Republican nominee Mitt Romney and President Obama during their second debate in Hempstead, New York. (MIKE SEGAR/REUTERS)

This post has been updated.

It’s a week until election day. Voters are already casting early ballots. The candidates have been crisscrossing the country, dodging megastorm Sandy (although they halted campaign activities Tuesday in the wake of the storm). Both parties are practically turning swing states, such as Ohio and Florida, upside-down in an effort to shake out every last vote.

Campaign ads seem to be everywhere, plaguing cord cutters and cable and satellite subscribers alike. It’s the homestretch of a tight race, and as the candidates continually remind the electorate, the stakes could not be higher, so why take a risk and vote for the other guy?

New York University Stern School of Business Professor Jonathan Haidt agrees that the stakes are high, and the challenges, he finds, go well beyond who wins the next election. The problems facing the country — including growing income inequality and the oncoming fiscal cliff — are much like asteroids barrelling down on the planet. Meanwhile hyper-partisan politics is preventing us from seeing our common problems and joining together to find solutions. Haidt issued his asteroid warning during remarks at the TedxMidAtlantic conference which convened this past Friday and Saturday and sat down for an interview shortly thereafter.

Haidt, a psychologist and author of “The Righteous Mind: Why Good People are Divided by Politics and Religion” and “The Happiness Hypothesis” understands that our propensity for tribalism is part of human nature. He sees it “not as a curse that we need to overcome but as a really basic feature of our social life that we need to manage.”

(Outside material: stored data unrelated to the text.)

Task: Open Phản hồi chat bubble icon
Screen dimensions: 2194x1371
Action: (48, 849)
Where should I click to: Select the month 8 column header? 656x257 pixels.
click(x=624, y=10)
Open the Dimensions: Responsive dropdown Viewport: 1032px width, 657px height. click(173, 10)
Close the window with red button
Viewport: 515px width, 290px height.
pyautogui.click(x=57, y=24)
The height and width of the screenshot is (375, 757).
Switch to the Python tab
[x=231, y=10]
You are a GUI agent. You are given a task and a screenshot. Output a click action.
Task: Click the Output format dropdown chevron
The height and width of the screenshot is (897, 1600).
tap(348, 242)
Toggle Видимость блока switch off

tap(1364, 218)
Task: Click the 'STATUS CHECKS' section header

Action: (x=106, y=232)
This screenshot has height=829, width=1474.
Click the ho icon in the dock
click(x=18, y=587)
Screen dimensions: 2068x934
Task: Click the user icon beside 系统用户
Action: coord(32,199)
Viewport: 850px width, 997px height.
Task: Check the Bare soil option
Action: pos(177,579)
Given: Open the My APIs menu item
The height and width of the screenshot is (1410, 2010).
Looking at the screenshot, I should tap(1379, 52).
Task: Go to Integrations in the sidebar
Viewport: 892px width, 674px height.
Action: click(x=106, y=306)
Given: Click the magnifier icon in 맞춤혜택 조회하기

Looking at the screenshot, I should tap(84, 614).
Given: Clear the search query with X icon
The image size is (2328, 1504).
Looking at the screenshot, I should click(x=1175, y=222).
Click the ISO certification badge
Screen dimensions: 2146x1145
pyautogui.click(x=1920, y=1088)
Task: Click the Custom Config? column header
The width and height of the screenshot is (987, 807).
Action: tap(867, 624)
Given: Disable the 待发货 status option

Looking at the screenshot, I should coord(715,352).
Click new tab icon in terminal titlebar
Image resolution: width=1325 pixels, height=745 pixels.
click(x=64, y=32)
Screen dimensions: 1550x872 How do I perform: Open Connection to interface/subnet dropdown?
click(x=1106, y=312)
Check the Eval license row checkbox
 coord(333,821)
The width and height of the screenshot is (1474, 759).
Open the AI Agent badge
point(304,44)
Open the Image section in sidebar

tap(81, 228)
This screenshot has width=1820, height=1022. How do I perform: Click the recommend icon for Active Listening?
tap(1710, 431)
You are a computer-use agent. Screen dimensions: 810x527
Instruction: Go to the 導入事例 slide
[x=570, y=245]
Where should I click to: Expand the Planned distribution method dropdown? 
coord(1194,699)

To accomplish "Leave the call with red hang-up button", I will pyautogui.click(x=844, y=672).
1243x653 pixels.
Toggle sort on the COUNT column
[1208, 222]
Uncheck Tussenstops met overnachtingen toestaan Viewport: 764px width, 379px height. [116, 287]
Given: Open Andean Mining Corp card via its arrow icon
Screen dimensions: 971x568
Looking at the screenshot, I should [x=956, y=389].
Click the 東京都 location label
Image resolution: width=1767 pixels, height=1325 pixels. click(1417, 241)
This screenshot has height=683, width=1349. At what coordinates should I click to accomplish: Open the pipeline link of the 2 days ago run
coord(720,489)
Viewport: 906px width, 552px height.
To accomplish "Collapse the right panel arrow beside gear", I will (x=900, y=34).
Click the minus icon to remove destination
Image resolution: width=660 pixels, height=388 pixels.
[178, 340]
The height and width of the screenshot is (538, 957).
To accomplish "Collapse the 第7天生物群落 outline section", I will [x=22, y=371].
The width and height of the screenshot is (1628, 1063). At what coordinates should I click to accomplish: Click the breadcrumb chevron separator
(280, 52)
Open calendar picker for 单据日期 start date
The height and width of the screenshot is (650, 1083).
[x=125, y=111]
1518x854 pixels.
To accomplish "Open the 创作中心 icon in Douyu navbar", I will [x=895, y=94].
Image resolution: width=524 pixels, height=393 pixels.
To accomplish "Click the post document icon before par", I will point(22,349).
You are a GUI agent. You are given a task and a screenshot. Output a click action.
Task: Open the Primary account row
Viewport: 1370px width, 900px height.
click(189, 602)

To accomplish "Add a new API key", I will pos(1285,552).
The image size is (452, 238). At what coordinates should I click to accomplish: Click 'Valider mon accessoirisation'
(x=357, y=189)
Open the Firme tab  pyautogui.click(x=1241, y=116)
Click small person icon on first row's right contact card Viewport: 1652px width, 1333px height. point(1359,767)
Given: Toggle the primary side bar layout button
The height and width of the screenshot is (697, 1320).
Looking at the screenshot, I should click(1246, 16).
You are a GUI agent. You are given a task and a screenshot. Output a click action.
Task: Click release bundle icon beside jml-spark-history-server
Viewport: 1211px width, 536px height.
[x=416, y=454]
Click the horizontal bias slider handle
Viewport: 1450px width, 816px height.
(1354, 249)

Human beings, he has found, are not a deeply altruistic species, but are a deeply cooperative one. We form groups, says Haidt, which is “generally good for us.”

“The problem comes only when we cross a line — we go beyond being a group that is competing with other groups. We go to being a group that is demonizing other groups, seeing them as evil and wanting to destroy them. That’s when the competition … becomes toxic,” he says.

“The fact that that’s happening in Washington,” Haidt continued, “is exacting a terrible toll on our nation.”

But how do you get both sides to listen?

“There’s no one, secret sauce,” he concedes, to get us all to communicate and, ultimately, cooperate. There are also multiple levels on which we can be tribal: There’s nation vs. nation, party vs. party, two candidates competing to represent a district, and so on.

We’re at a point, says Haidt, where party-vs.-party is crowding out everything else, which weakens our ability to fulfill our national interest, and that includes policy initiatives that could have an effect on the nation’s innovation future.

What can we do about America’s hyper-partisanship? (James Steidl/JAMES STEIDL)

Haidt steered clear of making specific policy recommendations, but maintains that a lot of the policies enacted will have to be done as a grand bargain.

“I think we do have a window,” said Haidt, when asked if he was optimistic.

“I think the odds are we won’t get big reform. If I had to bet, I’d bet against it. But I think there’s a real chance,” said Haidt. “I’d say 10 or 20 years from now America will be more governable and institutions will work better.”

But it’s more likely than not that such a grand bargain will be fueled by an outside force, says Haidt, rather than an agreement from within.

“It can’t be exponentially worse unless we start shooting each other,” he observed. “Things are bad, but there’s really no violence around this and that’s incredibly helpful.”

Unfortunately, this close to an election, says Haidt, it’s too late to make any significant changes in one’s mindset before casting a vote. But, fortunately, he continued, the nation has two presidential candidates who are, he finds, “inherently civil … smart, honest and decent.”

There are things one can do after the election, says Haidt, such as being active with organizations such as League of Women Voters and Common Cause. Then, of course, there is one other key way:

“If the winning candidate offers a hand, if he comes out trying bipartisanship again — which he might not do, given Obama’s experience last time around — but if he does, take it … and push your leaders to take it,” says Haidt.

This doesn’t mean working against one’s principles.

“What I’m recommending is they take a broader view,” he continued. “Be open to supporting grand bargains. I think that’s probably the best model for us going forward.”